For many small businesses owners and management, reviewing and updating their business processes is not a top priority. However, recreating or revising administrative process to be more effective and efficient can aid not only in compliance, but also essentially reduce costs and boost bottom line.

Over time, processes that were previously productive can become less productive and even unsuccessful altogether. Breakdowns in administrative and company processes occur for several reasons, including changes in staff or employee responsibilities, acquisitions or mergers, new system implementation or the centralization of back-office functions. When a process becomes ineffective, negative consequences, such as resource constraint, inaccuracy, unnecessary fines and a decline in reputation, can occur.

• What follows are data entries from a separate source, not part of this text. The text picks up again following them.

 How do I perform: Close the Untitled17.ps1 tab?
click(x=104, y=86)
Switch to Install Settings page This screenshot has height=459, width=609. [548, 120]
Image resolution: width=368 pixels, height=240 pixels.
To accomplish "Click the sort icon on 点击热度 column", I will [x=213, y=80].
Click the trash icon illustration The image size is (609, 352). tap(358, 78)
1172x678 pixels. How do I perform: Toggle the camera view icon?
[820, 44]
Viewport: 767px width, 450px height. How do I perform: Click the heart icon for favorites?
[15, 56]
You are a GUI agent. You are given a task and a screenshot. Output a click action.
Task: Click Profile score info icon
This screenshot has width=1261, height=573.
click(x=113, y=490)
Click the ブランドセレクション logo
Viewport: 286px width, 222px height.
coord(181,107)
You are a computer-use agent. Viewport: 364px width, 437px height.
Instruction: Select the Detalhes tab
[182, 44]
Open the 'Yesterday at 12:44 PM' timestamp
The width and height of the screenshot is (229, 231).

To identify the root cause of the issues and mitigate the negative consequences of an inefficient process, management must take a step back and review the entire process from start to finish. To accomplish this, management needs a team that can objectively execute the process, follow a methodology to identify inefficiencies, and improve the effectiveness of the process. 

The SIPOC Process
While various methodologies are available, one popular resource that can assist in the first step of improving company processes is the SIPOC Process, which stands for suppliers, inputs, process, outputs and customers. The SIPOC diagram outlines all of the suppliers who provide services or products to the process; the inputs needed for the process, including raw materials and information; the process depicted as a sequence of actions; all of the outputs, such as products, services and information, that come about by the process; and the customers or users of the products or services output by the process. Utilizing the SIPOC diagram can help management quickly outline each step of the process and determine where problems may exist. 

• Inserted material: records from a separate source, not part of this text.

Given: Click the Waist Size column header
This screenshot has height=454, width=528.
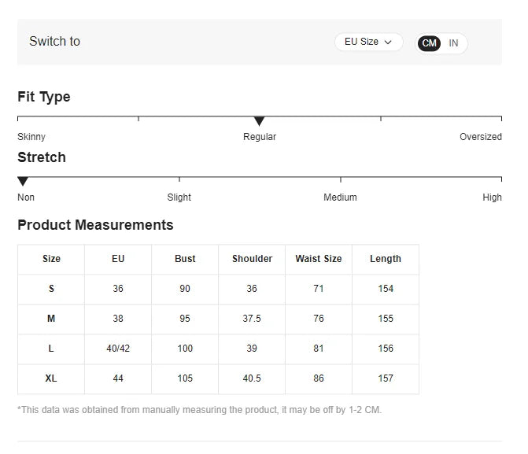Looking at the screenshot, I should (x=318, y=259).
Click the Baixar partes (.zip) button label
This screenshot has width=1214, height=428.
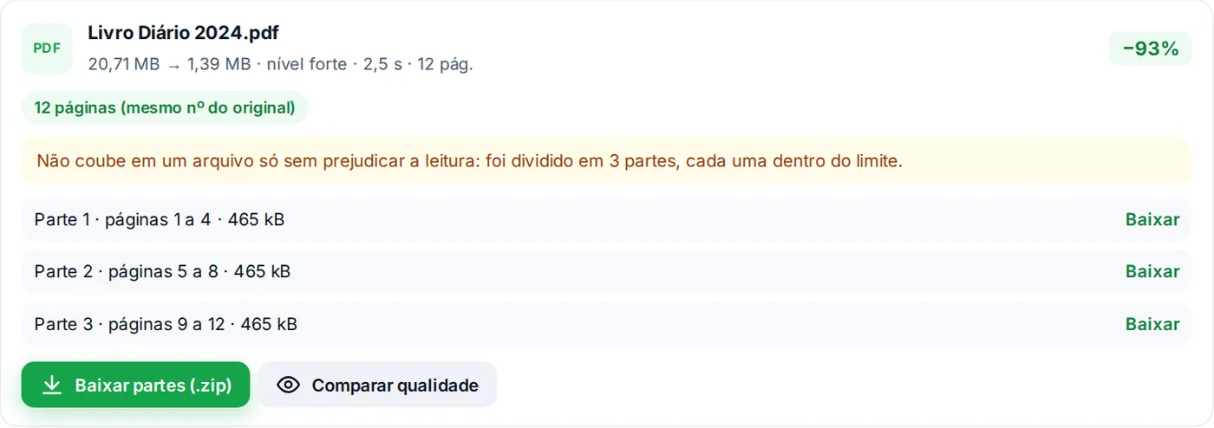pyautogui.click(x=153, y=386)
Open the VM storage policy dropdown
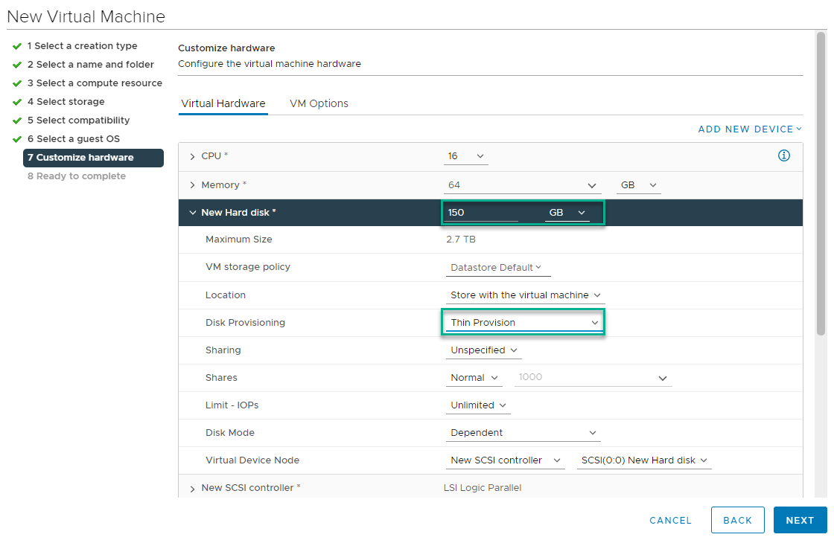Screen dimensions: 834x543 pyautogui.click(x=497, y=267)
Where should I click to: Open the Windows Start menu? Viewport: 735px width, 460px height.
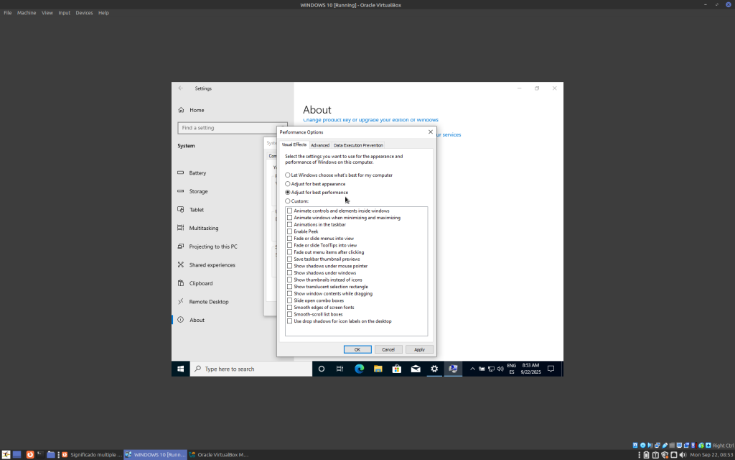pyautogui.click(x=180, y=369)
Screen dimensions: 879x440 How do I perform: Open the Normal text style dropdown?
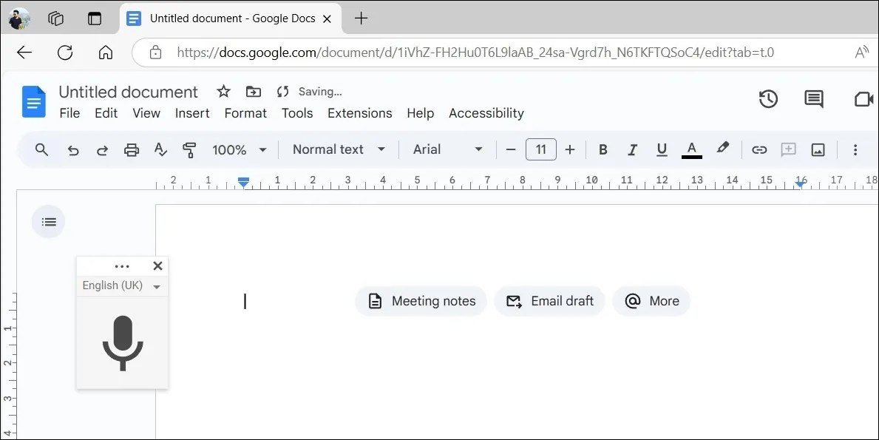pyautogui.click(x=336, y=149)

All personnel involved in the process to ensure that all areas are covered should discuss the elements of the SIPOC diagram.  A designated employee should be assigned as the lead to ensure that the group stays on task when discussing these elements and that all discussions are recorded in meeting notes.

Once each of the SIPOC elements have been discussed and evaluated, possible issues and inefficient or ineffective procedures will begin to appear.  These items identified through the use of a SIPOC diagram need to be further evaluated to determine if they are truly an issue or simply a false negative.

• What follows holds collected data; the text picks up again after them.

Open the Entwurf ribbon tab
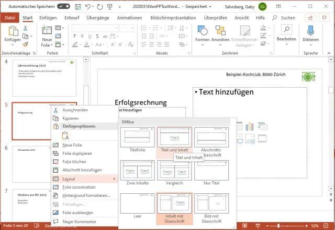 point(72,17)
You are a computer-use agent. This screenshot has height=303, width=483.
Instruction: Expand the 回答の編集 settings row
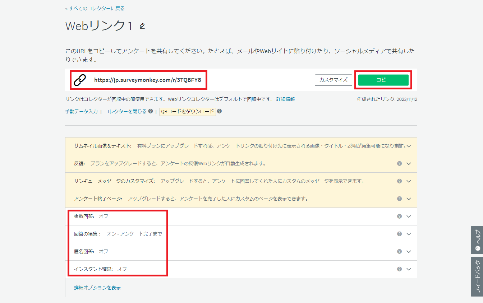point(409,234)
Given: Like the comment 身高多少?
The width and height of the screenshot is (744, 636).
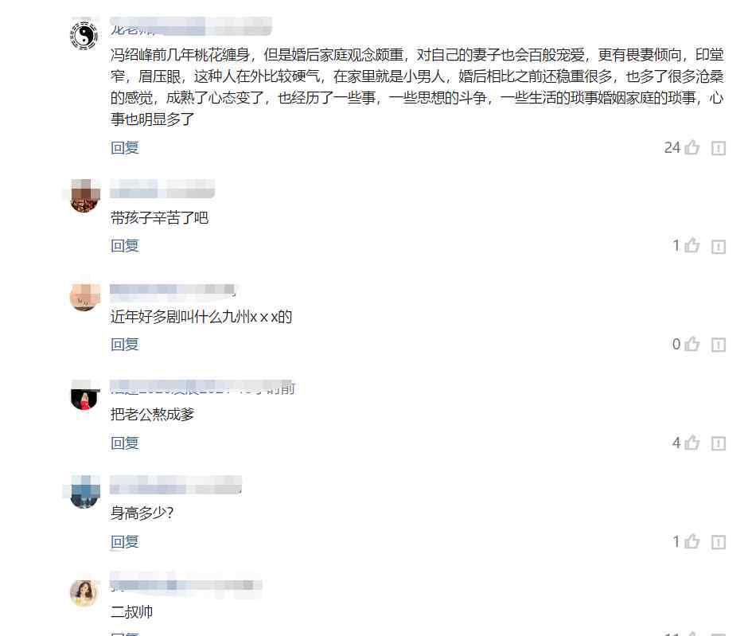Looking at the screenshot, I should 691,541.
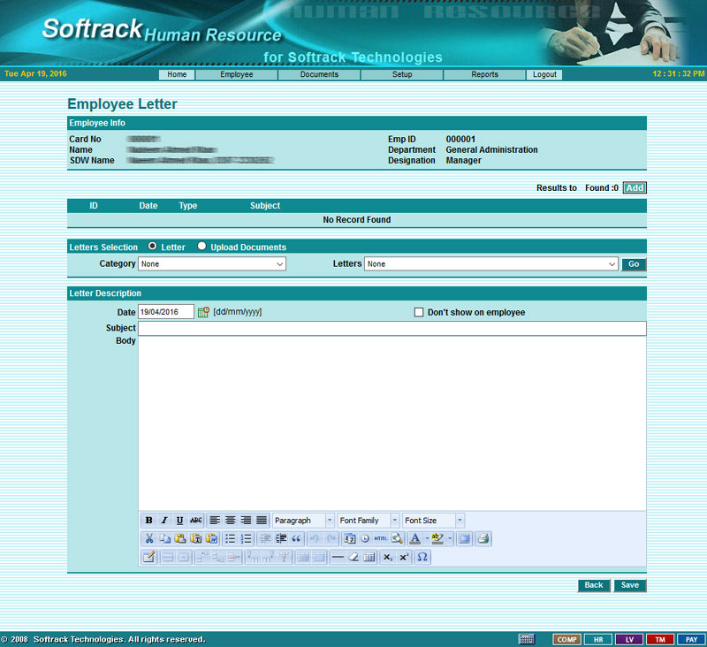Click the Save button

tap(630, 585)
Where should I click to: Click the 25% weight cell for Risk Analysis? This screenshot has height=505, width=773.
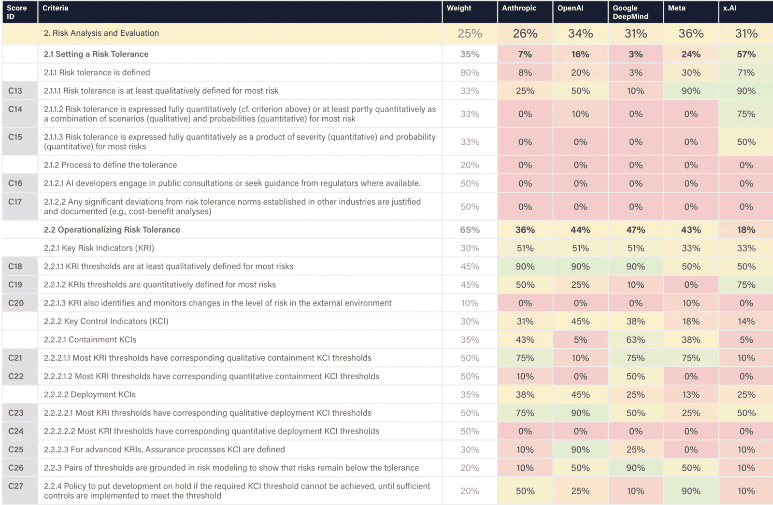pos(470,34)
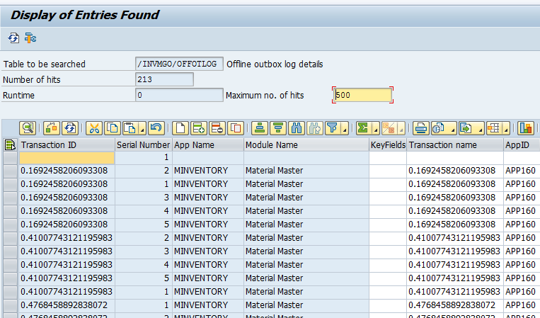This screenshot has height=318, width=540.
Task: Expand the Filter dropdown arrow
Action: click(344, 129)
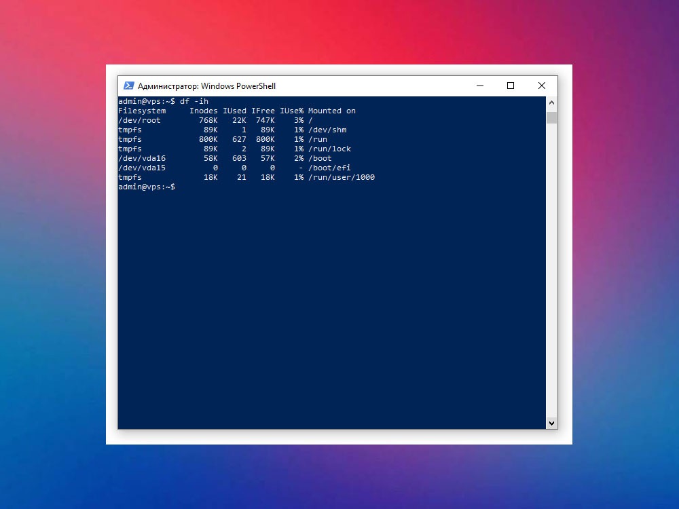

For example, a possible issue identified in the SIPOC discussion could be that payroll information is entered into the payroll system late due to company departments sending in time sheets after the prescribed deadline. 

To confirm or disprove this theory, a report should be run from the system to determine when the payroll information was entered and compared to emails from department managers containing the time sheets. 

Obtaining measurable support for why the issue may be causing problems is key in this process.  This data driven approach will help you obtain buy-in from your employees and management, so that all involved understand the problem and start formulating ideas to address the issue.

Once problem areas within the process have been identified and confirmed, your team should map out the process.  This will help all employees visualize at what stage in the process an issue occurs.  The process should then be re-mapped or re-engineered to resolve the issue. 

To change a process, the right stakeholders need to be involved and must agree that the change is needed.  Stakeholder understanding and agreement is a crucial step in the process as it ensures that there will not be barriers to resolving the issue. Companies of any size and in any industry can decrease costs and utilize employees to their full capacity by assessing the administrative processes that are the backbone of business.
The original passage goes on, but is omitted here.